Glossary

Number Systems

• ℕ - The set of all natural numbers. No zero. No negatives. Subtraction and division aren't always possible. ℕ = {1, 2, 3, ...}.
• ℤ - The set of all integers. Subtraction is always possible. ℤ = {..., -3, -2, -1, 0, 1, 2, 3, ...}
• ℚ - The set of all rational numbers (Quotient). Fractions. Division is always possible. ℚ is a field.
• ℝ - The set of all real numbers. Includes irrational and transcendental numbers. √(2), π, e, φ. ℝ is an extension of ℚ to a larger field.
• ℝ⁺ - The set of all positive reals.
• ℂ - The set of all complex numbers. i²=-1. Also a field.

• 𝔽ₚ - Set of integers modulo a prime p.
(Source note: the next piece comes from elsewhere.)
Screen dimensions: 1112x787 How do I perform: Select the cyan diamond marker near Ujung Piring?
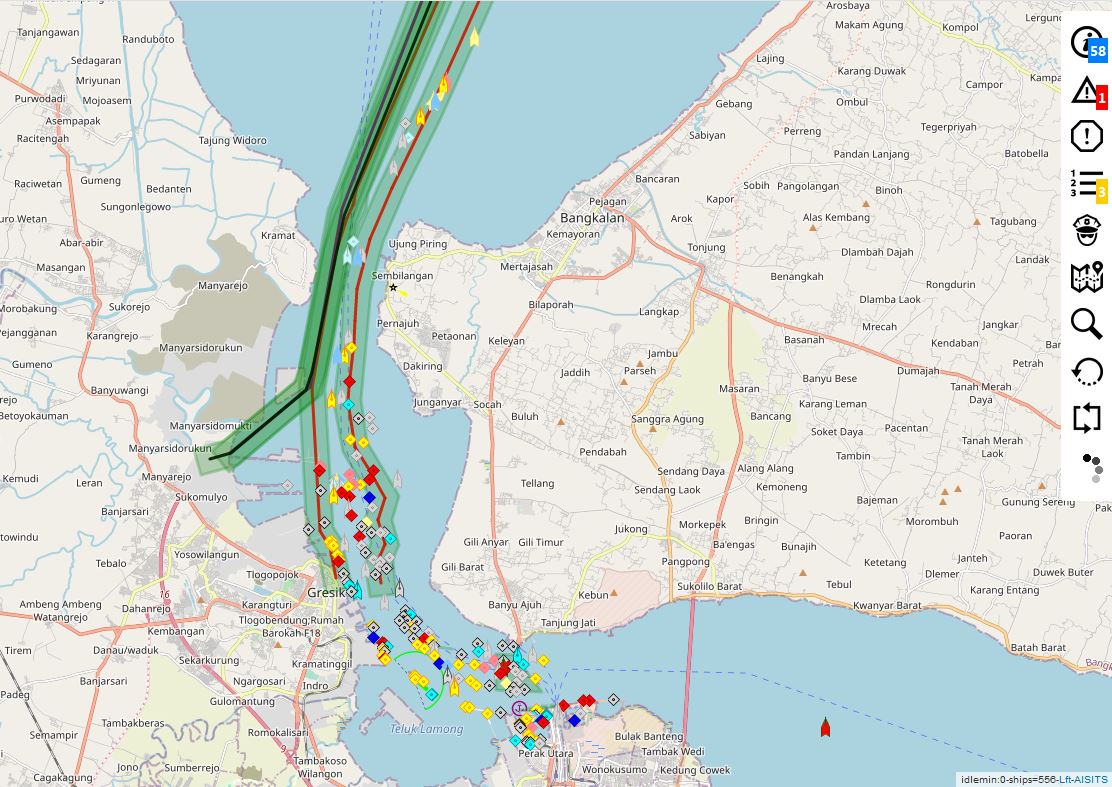tap(353, 242)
Addition and multiplication also defined modulo p.
• ℚ(γ) - γ is the root of the polynomial x³-x-1. When γ³ appears it is replaced with γ+1. See: 2.2 in princeton companion of mathematics. AUTOMORPHISM

Algebraic Structures

• associative - a(bc) = (ab)c
• commutative - ab = ba

• Set - A collection of elements.
• Group - A set with a binary operation. The operation must be associative. If the operation is also commutative then it is an Abelian group. [TODO]: Get Axioms.
• Field - A set with 2 binary operations (+, ×). Both must be commutative and associative. And have an identity elements (+ is 0 and × is 1). Every element must have an inverse (x = -x, x = 1/x). Must follow the distributive law. Must be closed under addition, multiplication, taking of inverses (Results must in in the same set).
• Vector Space - Like a 2D or 3D plane. Can be built from 'unit vectors'. for example (1,0), (0,1). There was a Youtube on the topic. ℝ², ℝ³, ℝⁿ a vector space of n-dimensions over the field ℝ (ℝ is the scalar type).
• Scalar - A number used to multiply a vector. Infinite dimensional vector spaces exist such as when vectors are functions.
• Ring - Similar to a field but multiplication doesn't require an inverse. Multiplication might not be commutative.